_TASK PROMPT:_
Please copy all of the material below line for line, without changing a character.
☆ ☆ ☆ ☆ ☆
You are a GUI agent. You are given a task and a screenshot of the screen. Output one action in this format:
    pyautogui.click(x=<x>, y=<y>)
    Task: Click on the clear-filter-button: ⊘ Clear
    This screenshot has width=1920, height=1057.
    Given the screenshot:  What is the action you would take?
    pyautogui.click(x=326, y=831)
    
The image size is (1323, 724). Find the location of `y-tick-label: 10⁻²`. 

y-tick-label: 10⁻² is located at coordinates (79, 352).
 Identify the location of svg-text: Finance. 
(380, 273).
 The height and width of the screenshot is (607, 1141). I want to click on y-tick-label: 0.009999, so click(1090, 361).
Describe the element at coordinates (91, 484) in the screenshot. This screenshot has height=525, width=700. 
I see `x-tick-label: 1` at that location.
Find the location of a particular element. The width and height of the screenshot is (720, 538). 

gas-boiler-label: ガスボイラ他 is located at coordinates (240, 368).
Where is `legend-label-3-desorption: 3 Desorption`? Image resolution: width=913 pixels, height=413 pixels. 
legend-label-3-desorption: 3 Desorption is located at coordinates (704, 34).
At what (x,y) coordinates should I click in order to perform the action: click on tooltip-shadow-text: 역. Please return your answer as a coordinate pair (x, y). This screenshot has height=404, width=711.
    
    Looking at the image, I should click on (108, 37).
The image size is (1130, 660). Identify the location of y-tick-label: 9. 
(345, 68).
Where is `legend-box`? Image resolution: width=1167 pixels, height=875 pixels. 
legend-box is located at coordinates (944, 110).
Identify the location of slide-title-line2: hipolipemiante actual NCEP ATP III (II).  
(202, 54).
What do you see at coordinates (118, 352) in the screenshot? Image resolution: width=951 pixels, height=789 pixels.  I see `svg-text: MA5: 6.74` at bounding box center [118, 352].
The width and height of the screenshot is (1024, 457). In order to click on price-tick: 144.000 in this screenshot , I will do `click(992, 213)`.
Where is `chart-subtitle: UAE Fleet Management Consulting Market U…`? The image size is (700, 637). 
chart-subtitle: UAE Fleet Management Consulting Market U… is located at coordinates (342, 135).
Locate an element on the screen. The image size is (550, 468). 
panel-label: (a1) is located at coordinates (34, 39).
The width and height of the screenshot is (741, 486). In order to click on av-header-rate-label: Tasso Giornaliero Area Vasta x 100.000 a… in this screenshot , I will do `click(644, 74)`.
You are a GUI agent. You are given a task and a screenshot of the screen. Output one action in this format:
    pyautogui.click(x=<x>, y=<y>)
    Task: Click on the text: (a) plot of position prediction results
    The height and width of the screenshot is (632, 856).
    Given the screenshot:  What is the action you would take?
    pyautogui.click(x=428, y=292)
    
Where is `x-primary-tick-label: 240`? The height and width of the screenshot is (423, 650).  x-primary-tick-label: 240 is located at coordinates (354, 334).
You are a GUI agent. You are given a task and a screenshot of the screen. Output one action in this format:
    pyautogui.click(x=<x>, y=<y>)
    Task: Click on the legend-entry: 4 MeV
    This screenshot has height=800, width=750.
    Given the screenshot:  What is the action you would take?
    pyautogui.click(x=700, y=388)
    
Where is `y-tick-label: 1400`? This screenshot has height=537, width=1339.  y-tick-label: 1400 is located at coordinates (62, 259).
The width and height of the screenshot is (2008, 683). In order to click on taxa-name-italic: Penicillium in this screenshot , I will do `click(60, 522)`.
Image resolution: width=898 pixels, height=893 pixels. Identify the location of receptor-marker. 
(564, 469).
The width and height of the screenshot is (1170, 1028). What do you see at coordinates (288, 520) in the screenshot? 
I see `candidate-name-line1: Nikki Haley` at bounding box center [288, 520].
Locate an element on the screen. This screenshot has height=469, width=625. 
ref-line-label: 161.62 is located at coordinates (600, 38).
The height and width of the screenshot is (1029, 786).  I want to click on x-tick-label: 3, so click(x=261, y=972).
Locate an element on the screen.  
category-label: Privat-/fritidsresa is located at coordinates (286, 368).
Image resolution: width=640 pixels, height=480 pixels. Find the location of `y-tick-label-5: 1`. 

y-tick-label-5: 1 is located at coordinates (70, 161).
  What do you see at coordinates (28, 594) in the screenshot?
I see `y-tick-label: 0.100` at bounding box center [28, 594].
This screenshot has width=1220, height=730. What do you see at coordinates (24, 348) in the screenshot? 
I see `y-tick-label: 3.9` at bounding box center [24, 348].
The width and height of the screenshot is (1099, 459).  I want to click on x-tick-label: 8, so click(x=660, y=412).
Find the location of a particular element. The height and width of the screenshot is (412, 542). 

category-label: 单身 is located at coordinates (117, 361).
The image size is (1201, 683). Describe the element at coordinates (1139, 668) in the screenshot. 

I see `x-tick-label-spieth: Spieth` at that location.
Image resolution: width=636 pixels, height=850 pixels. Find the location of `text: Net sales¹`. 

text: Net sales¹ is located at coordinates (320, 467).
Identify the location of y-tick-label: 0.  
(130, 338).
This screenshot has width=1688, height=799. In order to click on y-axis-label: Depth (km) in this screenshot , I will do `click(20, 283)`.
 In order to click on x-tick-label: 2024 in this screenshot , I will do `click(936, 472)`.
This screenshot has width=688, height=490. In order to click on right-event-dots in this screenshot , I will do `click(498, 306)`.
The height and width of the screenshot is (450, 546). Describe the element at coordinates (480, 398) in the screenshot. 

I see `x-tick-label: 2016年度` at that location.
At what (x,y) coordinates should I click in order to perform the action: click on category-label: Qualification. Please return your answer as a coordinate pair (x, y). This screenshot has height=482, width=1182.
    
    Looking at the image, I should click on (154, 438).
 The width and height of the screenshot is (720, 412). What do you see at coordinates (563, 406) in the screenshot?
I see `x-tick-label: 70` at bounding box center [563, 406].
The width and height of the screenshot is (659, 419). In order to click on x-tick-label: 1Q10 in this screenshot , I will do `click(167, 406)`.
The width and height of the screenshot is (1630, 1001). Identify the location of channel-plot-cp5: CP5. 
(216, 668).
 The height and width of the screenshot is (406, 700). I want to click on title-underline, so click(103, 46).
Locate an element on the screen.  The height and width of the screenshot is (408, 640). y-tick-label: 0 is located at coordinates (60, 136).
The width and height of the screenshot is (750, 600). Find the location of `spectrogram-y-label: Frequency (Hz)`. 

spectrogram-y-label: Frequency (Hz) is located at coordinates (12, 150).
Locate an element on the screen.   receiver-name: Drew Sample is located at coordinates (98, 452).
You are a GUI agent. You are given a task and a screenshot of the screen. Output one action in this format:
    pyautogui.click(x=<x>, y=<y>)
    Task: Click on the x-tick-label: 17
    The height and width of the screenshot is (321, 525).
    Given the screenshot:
☆ ☆ ☆ ☆ ☆
_SOLUTION:_
You are a GUI agent. You are given a task and a screenshot of the screen. Output one action in this format:
    pyautogui.click(x=<x>, y=<y>)
    Task: Click on the clear-filter-button: ⊘ Clear
    This screenshot has width=1920, height=1057.
    Given the screenshot:  What is the action you would take?
    pyautogui.click(x=326, y=831)
    
The image size is (1323, 724). Find the location of `y-tick-label: 10⁻²`. 

y-tick-label: 10⁻² is located at coordinates (79, 352).
 Identify the location of svg-text: Finance. 
(380, 273).
 The height and width of the screenshot is (607, 1141). I want to click on y-tick-label: 0.009999, so click(1090, 361).
Describe the element at coordinates (91, 484) in the screenshot. This screenshot has height=525, width=700. 
I see `x-tick-label: 1` at that location.
Find the location of a particular element. The width and height of the screenshot is (720, 538). 

gas-boiler-label: ガスボイラ他 is located at coordinates (240, 368).
Where is `legend-label-3-desorption: 3 Desorption`? Image resolution: width=913 pixels, height=413 pixels. 
legend-label-3-desorption: 3 Desorption is located at coordinates (704, 34).
At what (x,y) coordinates should I click in order to perform the action: click on tooltip-shadow-text: 역. Please return your answer as a coordinate pair (x, y). This screenshot has height=404, width=711.
    
    Looking at the image, I should click on (108, 37).
The image size is (1130, 660). Identify the location of y-tick-label: 9. 
(345, 68).
Where is `legend-box`? Image resolution: width=1167 pixels, height=875 pixels. 
legend-box is located at coordinates (944, 110).
Identify the location of slide-title-line2: hipolipemiante actual NCEP ATP III (II).  
(202, 54).
What do you see at coordinates (118, 352) in the screenshot? Image resolution: width=951 pixels, height=789 pixels.  I see `svg-text: MA5: 6.74` at bounding box center [118, 352].
The width and height of the screenshot is (1024, 457). In order to click on price-tick: 144.000 in this screenshot , I will do `click(992, 213)`.
Where is `chart-subtitle: UAE Fleet Management Consulting Market U…`? The image size is (700, 637). 
chart-subtitle: UAE Fleet Management Consulting Market U… is located at coordinates (342, 135).
Locate an element on the screen. The image size is (550, 468). 
panel-label: (a1) is located at coordinates (34, 39).
The width and height of the screenshot is (741, 486). In order to click on av-header-rate-label: Tasso Giornaliero Area Vasta x 100.000 a… in this screenshot , I will do `click(644, 74)`.
You are a GUI agent. You are given a task and a screenshot of the screen. Output one action in this format:
    pyautogui.click(x=<x>, y=<y>)
    Task: Click on the text: (a) plot of position prediction results
    The height and width of the screenshot is (632, 856).
    Given the screenshot:  What is the action you would take?
    pyautogui.click(x=428, y=292)
    
Where is `x-primary-tick-label: 240`? The height and width of the screenshot is (423, 650).  x-primary-tick-label: 240 is located at coordinates (354, 334).
You are a GUI agent. You are given a task and a screenshot of the screen. Output one action in this format:
    pyautogui.click(x=<x>, y=<y>)
    Task: Click on the legend-entry: 4 MeV
    This screenshot has height=800, width=750.
    Given the screenshot:  What is the action you would take?
    pyautogui.click(x=700, y=388)
    
Where is `y-tick-label: 1400`? This screenshot has height=537, width=1339.  y-tick-label: 1400 is located at coordinates (62, 259).
The width and height of the screenshot is (2008, 683). In order to click on taxa-name-italic: Penicillium in this screenshot , I will do `click(60, 522)`.
Image resolution: width=898 pixels, height=893 pixels. Identify the location of receptor-marker. 
(564, 469).
The width and height of the screenshot is (1170, 1028). What do you see at coordinates (288, 520) in the screenshot? 
I see `candidate-name-line1: Nikki Haley` at bounding box center [288, 520].
Locate an element on the screen. This screenshot has height=469, width=625. 
ref-line-label: 161.62 is located at coordinates (600, 38).
The height and width of the screenshot is (1029, 786).  I want to click on x-tick-label: 3, so click(x=261, y=972).
Locate an element on the screen.  
category-label: Privat-/fritidsresa is located at coordinates (286, 368).
Image resolution: width=640 pixels, height=480 pixels. Find the location of `y-tick-label-5: 1`. 

y-tick-label-5: 1 is located at coordinates (70, 161).
  What do you see at coordinates (28, 594) in the screenshot?
I see `y-tick-label: 0.100` at bounding box center [28, 594].
This screenshot has width=1220, height=730. What do you see at coordinates (24, 348) in the screenshot? 
I see `y-tick-label: 3.9` at bounding box center [24, 348].
The width and height of the screenshot is (1099, 459).  I want to click on x-tick-label: 8, so click(x=660, y=412).
Find the location of a particular element. The height and width of the screenshot is (412, 542). 

category-label: 单身 is located at coordinates (117, 361).
The image size is (1201, 683). Describe the element at coordinates (1139, 668) in the screenshot. 

I see `x-tick-label-spieth: Spieth` at that location.
Image resolution: width=636 pixels, height=850 pixels. Find the location of `text: Net sales¹`. 

text: Net sales¹ is located at coordinates (320, 467).
Identify the location of y-tick-label: 0.  
(130, 338).
This screenshot has width=1688, height=799. In order to click on y-axis-label: Depth (km) in this screenshot , I will do `click(20, 283)`.
 In order to click on x-tick-label: 2024 in this screenshot , I will do `click(936, 472)`.
This screenshot has width=688, height=490. In order to click on right-event-dots in this screenshot , I will do `click(498, 306)`.
The height and width of the screenshot is (450, 546). Describe the element at coordinates (480, 398) in the screenshot. 

I see `x-tick-label: 2016年度` at that location.
At what (x,y) coordinates should I click in order to perform the action: click on category-label: Qualification. Please return your answer as a coordinate pair (x, y). This screenshot has height=482, width=1182.
    
    Looking at the image, I should click on (154, 438).
 The width and height of the screenshot is (720, 412). What do you see at coordinates (563, 406) in the screenshot?
I see `x-tick-label: 70` at bounding box center [563, 406].
The width and height of the screenshot is (659, 419). In order to click on x-tick-label: 1Q10 in this screenshot , I will do `click(167, 406)`.
The width and height of the screenshot is (1630, 1001). Identify the location of channel-plot-cp5: CP5. 
(216, 668).
 The height and width of the screenshot is (406, 700). I want to click on title-underline, so click(103, 46).
Locate an element on the screen.  The height and width of the screenshot is (408, 640). y-tick-label: 0 is located at coordinates (60, 136).
The width and height of the screenshot is (750, 600). Find the location of `spectrogram-y-label: Frequency (Hz)`. 

spectrogram-y-label: Frequency (Hz) is located at coordinates (12, 150).
Locate an element on the screen.   receiver-name: Drew Sample is located at coordinates (98, 452).
You are a GUI agent. You are given a task and a screenshot of the screen. Output one action in this format:
    pyautogui.click(x=<x>, y=<y>)
    Task: Click on the x-tick-label: 17
    The height and width of the screenshot is (321, 525).
    Given the screenshot:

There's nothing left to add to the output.